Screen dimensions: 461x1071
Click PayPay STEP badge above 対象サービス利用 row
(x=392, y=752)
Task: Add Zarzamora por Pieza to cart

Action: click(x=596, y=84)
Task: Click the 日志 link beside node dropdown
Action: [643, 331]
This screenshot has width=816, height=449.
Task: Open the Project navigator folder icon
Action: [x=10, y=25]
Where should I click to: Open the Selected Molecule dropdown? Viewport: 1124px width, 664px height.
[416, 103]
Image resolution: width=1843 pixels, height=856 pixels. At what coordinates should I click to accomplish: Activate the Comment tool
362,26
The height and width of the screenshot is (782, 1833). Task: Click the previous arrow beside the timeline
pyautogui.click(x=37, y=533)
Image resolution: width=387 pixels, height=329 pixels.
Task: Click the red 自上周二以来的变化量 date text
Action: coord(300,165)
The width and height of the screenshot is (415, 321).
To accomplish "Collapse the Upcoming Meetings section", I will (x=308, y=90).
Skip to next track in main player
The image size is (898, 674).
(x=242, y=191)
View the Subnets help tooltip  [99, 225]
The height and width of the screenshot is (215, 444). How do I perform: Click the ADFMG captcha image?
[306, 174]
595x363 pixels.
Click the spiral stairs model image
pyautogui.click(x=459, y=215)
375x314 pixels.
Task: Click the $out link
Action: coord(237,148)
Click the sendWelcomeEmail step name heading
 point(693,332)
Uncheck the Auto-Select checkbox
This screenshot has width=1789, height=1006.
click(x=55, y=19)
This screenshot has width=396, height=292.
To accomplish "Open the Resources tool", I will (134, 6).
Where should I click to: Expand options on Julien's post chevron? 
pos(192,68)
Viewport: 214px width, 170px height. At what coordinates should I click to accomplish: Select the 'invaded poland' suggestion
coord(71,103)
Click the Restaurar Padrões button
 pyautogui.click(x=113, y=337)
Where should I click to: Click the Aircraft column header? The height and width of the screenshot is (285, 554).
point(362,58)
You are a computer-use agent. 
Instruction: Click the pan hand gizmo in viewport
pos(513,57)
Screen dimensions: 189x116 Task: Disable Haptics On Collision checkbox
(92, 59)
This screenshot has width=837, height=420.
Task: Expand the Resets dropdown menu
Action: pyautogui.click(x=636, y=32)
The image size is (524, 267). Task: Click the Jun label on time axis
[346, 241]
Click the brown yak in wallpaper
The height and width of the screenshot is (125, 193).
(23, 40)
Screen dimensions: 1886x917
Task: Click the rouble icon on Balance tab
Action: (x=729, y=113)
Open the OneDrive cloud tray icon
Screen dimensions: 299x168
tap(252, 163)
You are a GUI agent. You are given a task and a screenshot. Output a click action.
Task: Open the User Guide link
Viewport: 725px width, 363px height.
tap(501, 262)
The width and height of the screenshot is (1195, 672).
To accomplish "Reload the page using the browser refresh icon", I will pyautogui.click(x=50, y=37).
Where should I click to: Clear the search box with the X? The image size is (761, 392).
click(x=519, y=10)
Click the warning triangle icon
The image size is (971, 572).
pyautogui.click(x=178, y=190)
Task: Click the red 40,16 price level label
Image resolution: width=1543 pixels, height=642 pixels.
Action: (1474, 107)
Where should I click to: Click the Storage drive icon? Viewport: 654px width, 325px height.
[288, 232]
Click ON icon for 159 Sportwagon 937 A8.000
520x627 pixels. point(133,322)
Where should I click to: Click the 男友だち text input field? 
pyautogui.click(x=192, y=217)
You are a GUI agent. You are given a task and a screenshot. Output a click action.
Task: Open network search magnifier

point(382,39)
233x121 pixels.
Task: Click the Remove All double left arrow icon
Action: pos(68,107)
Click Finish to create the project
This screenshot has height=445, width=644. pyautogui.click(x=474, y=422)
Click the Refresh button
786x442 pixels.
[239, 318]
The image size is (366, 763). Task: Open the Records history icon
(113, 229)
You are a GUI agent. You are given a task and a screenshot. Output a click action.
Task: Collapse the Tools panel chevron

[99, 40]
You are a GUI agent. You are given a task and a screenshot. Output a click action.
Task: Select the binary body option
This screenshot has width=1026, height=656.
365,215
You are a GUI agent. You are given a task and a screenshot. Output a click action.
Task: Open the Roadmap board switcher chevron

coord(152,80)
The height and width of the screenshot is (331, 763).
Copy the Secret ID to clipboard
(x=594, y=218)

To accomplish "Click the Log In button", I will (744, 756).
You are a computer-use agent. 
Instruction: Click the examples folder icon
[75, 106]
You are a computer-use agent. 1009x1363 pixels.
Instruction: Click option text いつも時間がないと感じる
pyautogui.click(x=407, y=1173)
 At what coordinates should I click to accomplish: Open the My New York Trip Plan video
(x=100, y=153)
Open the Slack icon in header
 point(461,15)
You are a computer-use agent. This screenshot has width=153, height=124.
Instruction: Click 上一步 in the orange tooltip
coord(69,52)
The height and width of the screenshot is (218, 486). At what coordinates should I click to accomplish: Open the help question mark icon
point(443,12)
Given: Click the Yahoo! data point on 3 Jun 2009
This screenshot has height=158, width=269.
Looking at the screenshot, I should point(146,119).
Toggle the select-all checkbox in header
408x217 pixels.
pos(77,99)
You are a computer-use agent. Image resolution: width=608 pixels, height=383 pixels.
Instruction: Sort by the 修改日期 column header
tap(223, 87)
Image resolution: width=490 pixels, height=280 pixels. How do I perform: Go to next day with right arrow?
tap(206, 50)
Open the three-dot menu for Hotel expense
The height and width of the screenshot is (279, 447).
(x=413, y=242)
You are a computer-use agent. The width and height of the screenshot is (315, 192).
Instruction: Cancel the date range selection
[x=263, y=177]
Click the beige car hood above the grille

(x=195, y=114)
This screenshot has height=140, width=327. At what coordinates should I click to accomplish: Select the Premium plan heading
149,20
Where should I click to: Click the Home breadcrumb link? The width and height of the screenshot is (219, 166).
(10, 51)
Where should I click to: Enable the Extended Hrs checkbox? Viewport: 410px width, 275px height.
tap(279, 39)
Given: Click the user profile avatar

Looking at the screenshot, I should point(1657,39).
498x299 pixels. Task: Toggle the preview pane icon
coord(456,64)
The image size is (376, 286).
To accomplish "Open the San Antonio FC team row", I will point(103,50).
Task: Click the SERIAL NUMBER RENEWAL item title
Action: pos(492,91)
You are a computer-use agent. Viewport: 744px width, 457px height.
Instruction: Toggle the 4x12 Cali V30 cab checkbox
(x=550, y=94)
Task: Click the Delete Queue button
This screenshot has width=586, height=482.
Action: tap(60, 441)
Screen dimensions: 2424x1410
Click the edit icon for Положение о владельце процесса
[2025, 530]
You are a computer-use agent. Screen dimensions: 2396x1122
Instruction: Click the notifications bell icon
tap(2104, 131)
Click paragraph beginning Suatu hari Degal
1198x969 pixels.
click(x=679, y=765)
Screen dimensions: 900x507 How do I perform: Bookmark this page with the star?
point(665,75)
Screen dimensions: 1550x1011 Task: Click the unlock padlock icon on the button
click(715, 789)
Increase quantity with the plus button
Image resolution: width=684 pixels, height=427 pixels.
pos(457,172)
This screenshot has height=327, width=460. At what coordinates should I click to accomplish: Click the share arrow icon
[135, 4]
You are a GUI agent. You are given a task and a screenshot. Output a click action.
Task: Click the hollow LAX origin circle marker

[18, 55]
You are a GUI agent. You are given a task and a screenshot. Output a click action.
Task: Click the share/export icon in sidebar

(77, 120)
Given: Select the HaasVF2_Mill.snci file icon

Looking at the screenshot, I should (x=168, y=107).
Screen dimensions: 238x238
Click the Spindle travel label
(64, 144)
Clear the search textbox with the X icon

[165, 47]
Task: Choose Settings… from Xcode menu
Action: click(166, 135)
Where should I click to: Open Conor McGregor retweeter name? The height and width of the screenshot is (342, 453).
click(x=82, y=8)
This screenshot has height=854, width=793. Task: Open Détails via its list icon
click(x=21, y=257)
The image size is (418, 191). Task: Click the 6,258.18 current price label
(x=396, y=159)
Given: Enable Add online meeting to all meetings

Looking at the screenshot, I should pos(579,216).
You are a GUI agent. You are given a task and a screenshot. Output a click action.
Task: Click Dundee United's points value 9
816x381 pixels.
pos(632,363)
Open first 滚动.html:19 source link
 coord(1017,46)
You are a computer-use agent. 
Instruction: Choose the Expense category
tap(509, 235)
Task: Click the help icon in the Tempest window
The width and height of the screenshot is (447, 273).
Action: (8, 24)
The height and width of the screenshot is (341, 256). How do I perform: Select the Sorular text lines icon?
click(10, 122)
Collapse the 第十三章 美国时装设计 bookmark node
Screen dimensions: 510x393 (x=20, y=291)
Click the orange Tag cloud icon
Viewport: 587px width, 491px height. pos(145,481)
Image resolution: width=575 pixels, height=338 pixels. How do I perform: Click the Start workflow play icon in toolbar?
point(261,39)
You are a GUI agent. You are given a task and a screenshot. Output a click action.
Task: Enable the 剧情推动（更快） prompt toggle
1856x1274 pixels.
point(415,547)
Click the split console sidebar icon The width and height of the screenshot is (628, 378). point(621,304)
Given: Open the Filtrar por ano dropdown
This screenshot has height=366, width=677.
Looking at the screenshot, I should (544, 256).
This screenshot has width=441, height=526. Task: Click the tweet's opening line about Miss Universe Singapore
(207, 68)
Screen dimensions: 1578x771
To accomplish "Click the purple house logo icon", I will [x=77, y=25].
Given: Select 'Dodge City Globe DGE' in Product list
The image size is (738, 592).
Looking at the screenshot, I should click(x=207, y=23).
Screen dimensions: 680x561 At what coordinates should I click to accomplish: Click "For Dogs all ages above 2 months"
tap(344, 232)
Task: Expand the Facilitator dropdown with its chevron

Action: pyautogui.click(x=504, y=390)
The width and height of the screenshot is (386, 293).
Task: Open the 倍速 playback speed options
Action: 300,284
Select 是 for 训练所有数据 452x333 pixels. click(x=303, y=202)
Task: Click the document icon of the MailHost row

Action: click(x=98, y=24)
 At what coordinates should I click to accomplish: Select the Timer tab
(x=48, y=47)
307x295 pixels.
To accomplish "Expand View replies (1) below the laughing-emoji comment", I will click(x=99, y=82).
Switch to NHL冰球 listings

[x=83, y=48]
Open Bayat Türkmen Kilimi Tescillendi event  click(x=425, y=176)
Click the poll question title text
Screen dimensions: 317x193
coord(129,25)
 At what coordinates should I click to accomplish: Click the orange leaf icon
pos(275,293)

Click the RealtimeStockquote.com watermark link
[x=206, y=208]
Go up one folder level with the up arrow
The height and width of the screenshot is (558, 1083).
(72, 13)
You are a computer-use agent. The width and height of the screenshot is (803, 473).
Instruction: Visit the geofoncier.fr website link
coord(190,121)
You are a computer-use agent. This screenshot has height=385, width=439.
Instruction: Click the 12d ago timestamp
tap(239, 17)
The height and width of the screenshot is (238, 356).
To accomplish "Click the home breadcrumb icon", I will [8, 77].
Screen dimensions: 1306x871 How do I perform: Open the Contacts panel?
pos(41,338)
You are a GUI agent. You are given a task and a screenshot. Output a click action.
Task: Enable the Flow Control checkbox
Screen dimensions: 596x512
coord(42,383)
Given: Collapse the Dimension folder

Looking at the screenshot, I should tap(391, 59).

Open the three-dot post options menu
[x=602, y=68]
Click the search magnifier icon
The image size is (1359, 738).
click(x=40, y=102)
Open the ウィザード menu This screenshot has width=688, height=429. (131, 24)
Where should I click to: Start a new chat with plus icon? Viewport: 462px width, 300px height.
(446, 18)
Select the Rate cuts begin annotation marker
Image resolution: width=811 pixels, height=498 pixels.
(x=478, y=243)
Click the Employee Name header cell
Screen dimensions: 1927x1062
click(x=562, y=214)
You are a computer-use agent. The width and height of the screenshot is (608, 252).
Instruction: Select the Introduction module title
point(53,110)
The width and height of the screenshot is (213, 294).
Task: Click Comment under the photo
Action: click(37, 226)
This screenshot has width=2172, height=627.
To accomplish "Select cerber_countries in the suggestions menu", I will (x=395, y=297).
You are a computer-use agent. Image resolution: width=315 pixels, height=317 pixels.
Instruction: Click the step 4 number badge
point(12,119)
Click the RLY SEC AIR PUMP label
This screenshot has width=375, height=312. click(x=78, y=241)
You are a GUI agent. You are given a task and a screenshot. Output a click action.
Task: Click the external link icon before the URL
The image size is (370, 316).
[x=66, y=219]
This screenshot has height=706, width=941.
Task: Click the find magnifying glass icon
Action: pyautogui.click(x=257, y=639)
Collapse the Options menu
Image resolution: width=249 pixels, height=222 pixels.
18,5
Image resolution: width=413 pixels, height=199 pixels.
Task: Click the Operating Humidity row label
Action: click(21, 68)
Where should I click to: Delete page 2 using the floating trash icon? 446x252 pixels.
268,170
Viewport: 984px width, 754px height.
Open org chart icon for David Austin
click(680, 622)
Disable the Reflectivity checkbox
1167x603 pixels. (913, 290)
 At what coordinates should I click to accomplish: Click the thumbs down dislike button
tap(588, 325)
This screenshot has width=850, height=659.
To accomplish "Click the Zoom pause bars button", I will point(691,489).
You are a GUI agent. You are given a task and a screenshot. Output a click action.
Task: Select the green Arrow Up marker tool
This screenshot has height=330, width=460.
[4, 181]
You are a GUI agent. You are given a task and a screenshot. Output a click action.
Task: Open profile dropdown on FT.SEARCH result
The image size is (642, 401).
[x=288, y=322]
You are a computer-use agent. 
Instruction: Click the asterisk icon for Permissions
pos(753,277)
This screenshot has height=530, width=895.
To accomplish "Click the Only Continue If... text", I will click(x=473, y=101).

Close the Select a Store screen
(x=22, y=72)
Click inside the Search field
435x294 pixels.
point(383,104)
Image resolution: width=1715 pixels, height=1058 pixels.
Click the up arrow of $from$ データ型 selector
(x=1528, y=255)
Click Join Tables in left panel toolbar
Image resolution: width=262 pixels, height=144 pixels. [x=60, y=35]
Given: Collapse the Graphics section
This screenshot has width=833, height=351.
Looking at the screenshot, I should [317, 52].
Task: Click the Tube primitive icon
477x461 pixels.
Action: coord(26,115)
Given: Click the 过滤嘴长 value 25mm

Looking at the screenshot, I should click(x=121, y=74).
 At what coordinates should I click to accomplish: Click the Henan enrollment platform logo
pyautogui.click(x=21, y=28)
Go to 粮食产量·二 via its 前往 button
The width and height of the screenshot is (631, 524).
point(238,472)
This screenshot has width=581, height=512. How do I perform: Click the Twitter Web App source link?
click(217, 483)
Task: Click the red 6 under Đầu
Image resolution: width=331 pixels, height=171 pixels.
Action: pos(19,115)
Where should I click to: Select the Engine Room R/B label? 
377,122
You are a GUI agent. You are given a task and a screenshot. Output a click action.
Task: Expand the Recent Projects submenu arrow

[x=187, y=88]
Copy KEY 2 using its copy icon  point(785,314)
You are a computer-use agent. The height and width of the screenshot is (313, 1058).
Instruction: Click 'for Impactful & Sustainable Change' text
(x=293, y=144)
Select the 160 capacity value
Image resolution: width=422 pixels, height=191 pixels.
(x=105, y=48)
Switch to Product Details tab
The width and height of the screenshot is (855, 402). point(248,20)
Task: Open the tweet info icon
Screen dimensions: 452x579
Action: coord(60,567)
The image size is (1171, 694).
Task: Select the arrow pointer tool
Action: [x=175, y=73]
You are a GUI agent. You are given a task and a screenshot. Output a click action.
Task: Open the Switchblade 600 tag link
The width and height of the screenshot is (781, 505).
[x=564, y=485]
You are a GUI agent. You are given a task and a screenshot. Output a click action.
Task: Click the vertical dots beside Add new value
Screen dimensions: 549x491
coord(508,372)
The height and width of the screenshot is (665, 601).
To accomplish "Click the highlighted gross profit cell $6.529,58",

■ **What you will do**
Quote the lines above exactly as they appear, starting at the line that contains "Switch to Product Details tab" and ending at the line that contains "Action: [x=175, y=73]".

■ **Solution to this exercise**
Switch to Product Details tab
The width and height of the screenshot is (855, 402). point(248,20)
Task: Open the tweet info icon
Screen dimensions: 452x579
Action: coord(60,567)
The image size is (1171, 694).
Task: Select the arrow pointer tool
Action: [x=175, y=73]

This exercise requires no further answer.